Menu
Goiás

Mulher é assassinada em Niquelândia após revogar medida protetiva contra ex

Amabhia Chinagria Pereira da Silva de 28 anos é assassinada após retomar contato com ex-companheiro acusado de agressão

Por Valdir Justino 14 de junho de 2025, 18:03 Última atualização: 14 de junho de 2025, 18:04
Compartilhar: WhatsApp Facebook X
Mulher é assassinada em Niquelândia após revogar medida protetiva contra ex

Amabhia Chinagria Pereira da Silva, de 28 anos, natural de Porangatu (GO), foi morta neste sábado (14), em Niquelândia, após um histórico de agressões cometidas pelo ex-companheiro, George Marques Peixoto. O caso gerou comoção e reacendeu o alerta sobre os riscos envolvidos na revogação de medidas protetivas.

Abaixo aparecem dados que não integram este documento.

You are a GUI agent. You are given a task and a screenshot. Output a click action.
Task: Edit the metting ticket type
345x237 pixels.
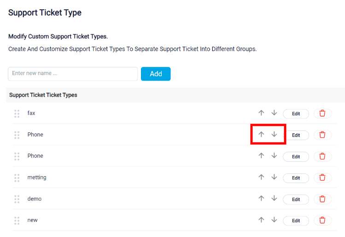tap(296, 178)

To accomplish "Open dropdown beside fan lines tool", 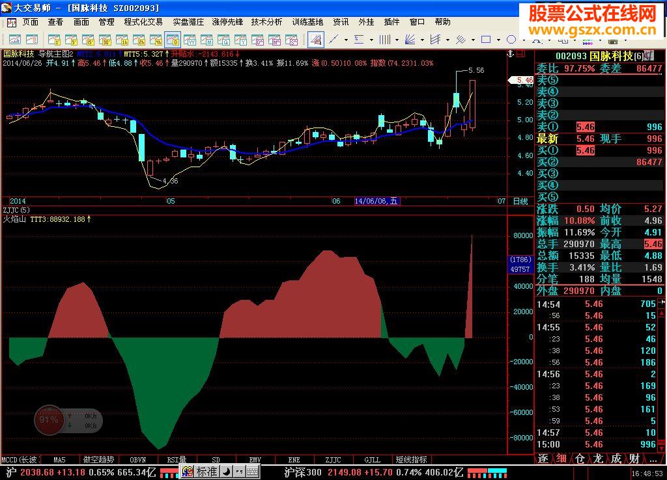I will [x=422, y=40].
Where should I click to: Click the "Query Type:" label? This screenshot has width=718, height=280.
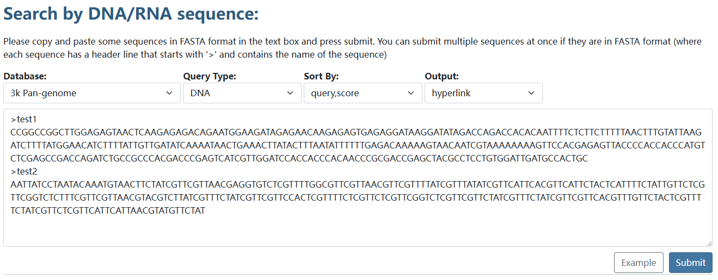210,76
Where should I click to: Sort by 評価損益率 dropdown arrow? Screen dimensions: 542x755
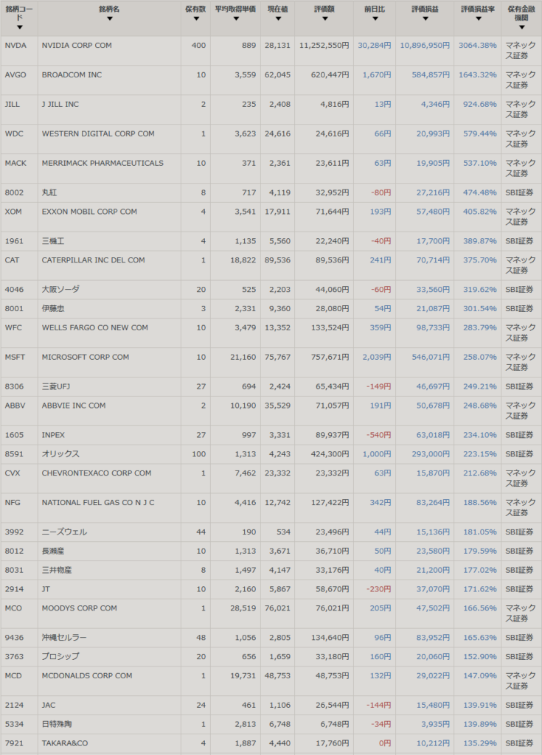click(477, 18)
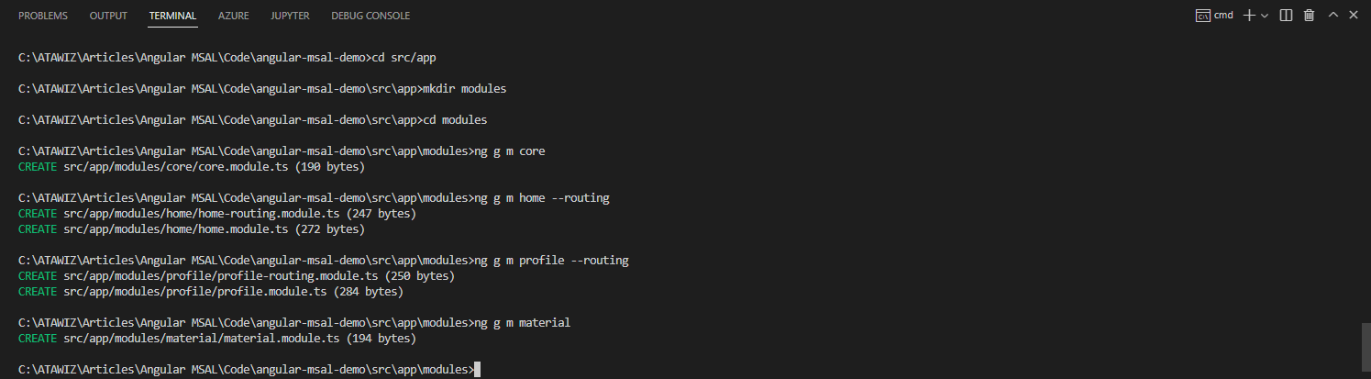Image resolution: width=1371 pixels, height=379 pixels.
Task: Click the terminal scrollbar thumb
Action: coord(1364,344)
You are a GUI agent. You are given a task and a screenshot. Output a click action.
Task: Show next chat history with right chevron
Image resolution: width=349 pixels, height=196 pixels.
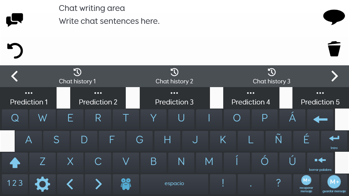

A primeira denúncia de violência doméstica foi registrada no dia 8 de março de 2025. Na ocasião, Amabhia relatou à Polícia Militar ter sido agredida com um soco no rosto durante uma discussão com George dentro de sua residência. Encaminhada ao hospital, ela teve seu caso encaminhado à Polícia Civil, que solicitou medidas protetivas de urgência.

A Justiça determinou o afastamento do agressor, proibindo qualquer tipo de contato com a vítima, seus familiares e testemunhas, além de impedir sua aproximação do local de trabalho da jovem.

Contudo, semanas depois, a própria Amabhia solicitou a revogação das medidas, apresentando um documento manuscrito à Polícia Militar. Mesmo assim, vizinhos continuaram relatando episódios de violência. Em 22 de maio, a jovem afirmou que George estaria cumprindo as determinações judiciais, apesar dos indícios contrários.

No sábado, a irmã da vítima, Núbia Joana da Silva, compareceu à delegacia para solicitar o exame cadavérico, mas não soube informar detalhes do crime. A Polícia Civil registrou o caso como homicídio consumado, com base no artigo 121 do Código Penal.

George Marques Peixoto, que já possui diversas passagens por violência doméstica, é o principal suspeito do assassinato. A investigação segue em andamento.

O caso evidencia a urgência de um olhar mais atento das autoridades e da sociedade diante da gravidade da violência doméstica, especialmente quando a vítima, por medo, pressão ou esperança de reconciliação, opta por revogar a proteção legal.